What the task asks »
Nothing but the listing below, retyped exactly, should appear in the answer.

Given records »
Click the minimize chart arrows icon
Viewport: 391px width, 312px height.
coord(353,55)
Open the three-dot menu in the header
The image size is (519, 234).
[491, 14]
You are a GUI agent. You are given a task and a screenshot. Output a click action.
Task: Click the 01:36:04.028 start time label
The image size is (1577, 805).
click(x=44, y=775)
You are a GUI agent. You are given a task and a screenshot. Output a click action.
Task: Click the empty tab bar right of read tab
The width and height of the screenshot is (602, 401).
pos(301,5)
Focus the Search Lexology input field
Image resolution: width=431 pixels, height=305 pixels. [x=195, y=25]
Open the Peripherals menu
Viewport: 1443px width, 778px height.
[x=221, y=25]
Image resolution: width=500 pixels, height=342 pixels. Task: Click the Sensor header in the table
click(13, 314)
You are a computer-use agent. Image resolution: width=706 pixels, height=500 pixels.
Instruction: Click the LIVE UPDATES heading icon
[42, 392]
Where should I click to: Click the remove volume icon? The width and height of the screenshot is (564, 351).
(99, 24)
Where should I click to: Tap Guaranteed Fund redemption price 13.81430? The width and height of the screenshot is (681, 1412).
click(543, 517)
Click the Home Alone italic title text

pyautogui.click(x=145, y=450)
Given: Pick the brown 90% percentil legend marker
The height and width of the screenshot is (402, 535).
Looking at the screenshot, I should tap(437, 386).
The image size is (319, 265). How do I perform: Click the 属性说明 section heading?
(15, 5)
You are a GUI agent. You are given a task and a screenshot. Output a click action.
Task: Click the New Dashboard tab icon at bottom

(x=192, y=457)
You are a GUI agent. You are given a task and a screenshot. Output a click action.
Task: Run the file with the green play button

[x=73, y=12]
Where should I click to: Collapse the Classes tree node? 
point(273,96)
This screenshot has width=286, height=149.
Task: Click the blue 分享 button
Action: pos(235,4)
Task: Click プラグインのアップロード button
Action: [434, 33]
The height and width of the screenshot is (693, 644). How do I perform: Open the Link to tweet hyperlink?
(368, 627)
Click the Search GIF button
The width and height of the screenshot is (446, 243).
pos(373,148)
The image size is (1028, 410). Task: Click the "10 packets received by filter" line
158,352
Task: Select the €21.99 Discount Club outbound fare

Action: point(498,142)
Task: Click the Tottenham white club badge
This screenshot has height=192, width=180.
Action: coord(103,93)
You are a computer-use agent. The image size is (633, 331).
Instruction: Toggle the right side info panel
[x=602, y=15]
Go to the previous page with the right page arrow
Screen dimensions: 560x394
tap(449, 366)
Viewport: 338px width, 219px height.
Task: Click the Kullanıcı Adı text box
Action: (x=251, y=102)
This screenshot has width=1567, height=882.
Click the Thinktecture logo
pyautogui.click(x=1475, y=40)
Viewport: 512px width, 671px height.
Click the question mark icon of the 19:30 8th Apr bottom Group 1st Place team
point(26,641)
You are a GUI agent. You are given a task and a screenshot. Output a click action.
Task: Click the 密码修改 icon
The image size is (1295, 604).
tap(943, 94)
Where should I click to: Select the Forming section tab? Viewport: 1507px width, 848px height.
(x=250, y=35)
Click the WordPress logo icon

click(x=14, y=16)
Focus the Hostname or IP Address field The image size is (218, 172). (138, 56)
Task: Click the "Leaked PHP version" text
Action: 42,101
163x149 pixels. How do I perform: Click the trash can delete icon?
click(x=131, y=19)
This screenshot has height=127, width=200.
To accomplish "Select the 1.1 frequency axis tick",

Reply to the exercise »
Click the minimize chart arrows icon
Viewport: 391px width, 312px height.
coord(353,55)
Open the three-dot menu in the header
The image size is (519, 234).
[491, 14]
You are a GUI agent. You are given a task and a screenshot. Output a click action.
Task: Click the 01:36:04.028 start time label
The image size is (1577, 805).
click(x=44, y=775)
You are a GUI agent. You are given a task and a screenshot. Output a click action.
Task: Click the empty tab bar right of read tab
The width and height of the screenshot is (602, 401).
pos(301,5)
Focus the Search Lexology input field
Image resolution: width=431 pixels, height=305 pixels. [x=195, y=25]
Open the Peripherals menu
Viewport: 1443px width, 778px height.
[x=221, y=25]
Image resolution: width=500 pixels, height=342 pixels. Task: Click the Sensor header in the table
click(13, 314)
You are a computer-use agent. Image resolution: width=706 pixels, height=500 pixels.
Instruction: Click the LIVE UPDATES heading icon
[42, 392]
Where should I click to: Click the remove volume icon? The width and height of the screenshot is (564, 351).
(99, 24)
Where should I click to: Tap Guaranteed Fund redemption price 13.81430? The width and height of the screenshot is (681, 1412).
click(543, 517)
Click the Home Alone italic title text

pyautogui.click(x=145, y=450)
Given: Pick the brown 90% percentil legend marker
The height and width of the screenshot is (402, 535).
Looking at the screenshot, I should tap(437, 386).
The image size is (319, 265). How do I perform: Click the 属性说明 section heading?
(15, 5)
You are a GUI agent. You are given a task and a screenshot. Output a click action.
Task: Click the New Dashboard tab icon at bottom

(x=192, y=457)
You are a GUI agent. You are given a task and a screenshot. Output a click action.
Task: Run the file with the green play button

[x=73, y=12]
Where should I click to: Collapse the Classes tree node? 
point(273,96)
This screenshot has width=286, height=149.
Task: Click the blue 分享 button
Action: pos(235,4)
Task: Click プラグインのアップロード button
Action: [434, 33]
The height and width of the screenshot is (693, 644). How do I perform: Open the Link to tweet hyperlink?
(368, 627)
Click the Search GIF button
The width and height of the screenshot is (446, 243).
pos(373,148)
The image size is (1028, 410). Task: Click the "10 packets received by filter" line
158,352
Task: Select the €21.99 Discount Club outbound fare

Action: point(498,142)
Task: Click the Tottenham white club badge
This screenshot has height=192, width=180.
Action: coord(103,93)
You are a computer-use agent. The image size is (633, 331).
Instruction: Toggle the right side info panel
[x=602, y=15]
Go to the previous page with the right page arrow
Screen dimensions: 560x394
tap(449, 366)
Viewport: 338px width, 219px height.
Task: Click the Kullanıcı Adı text box
Action: (x=251, y=102)
This screenshot has width=1567, height=882.
Click the Thinktecture logo
pyautogui.click(x=1475, y=40)
Viewport: 512px width, 671px height.
Click the question mark icon of the 19:30 8th Apr bottom Group 1st Place team
point(26,641)
You are a GUI agent. You are given a task and a screenshot. Output a click action.
Task: Click the 密码修改 icon
The image size is (1295, 604).
tap(943, 94)
Where should I click to: Select the Forming section tab? Viewport: 1507px width, 848px height.
(x=250, y=35)
Click the WordPress logo icon

click(x=14, y=16)
Focus the Hostname or IP Address field The image size is (218, 172). (138, 56)
Task: Click the "Leaked PHP version" text
Action: 42,101
163x149 pixels. How do I perform: Click the trash can delete icon?
click(x=131, y=19)
This screenshot has height=127, width=200.
To accomplish "Select the 1.1 frequency axis tick",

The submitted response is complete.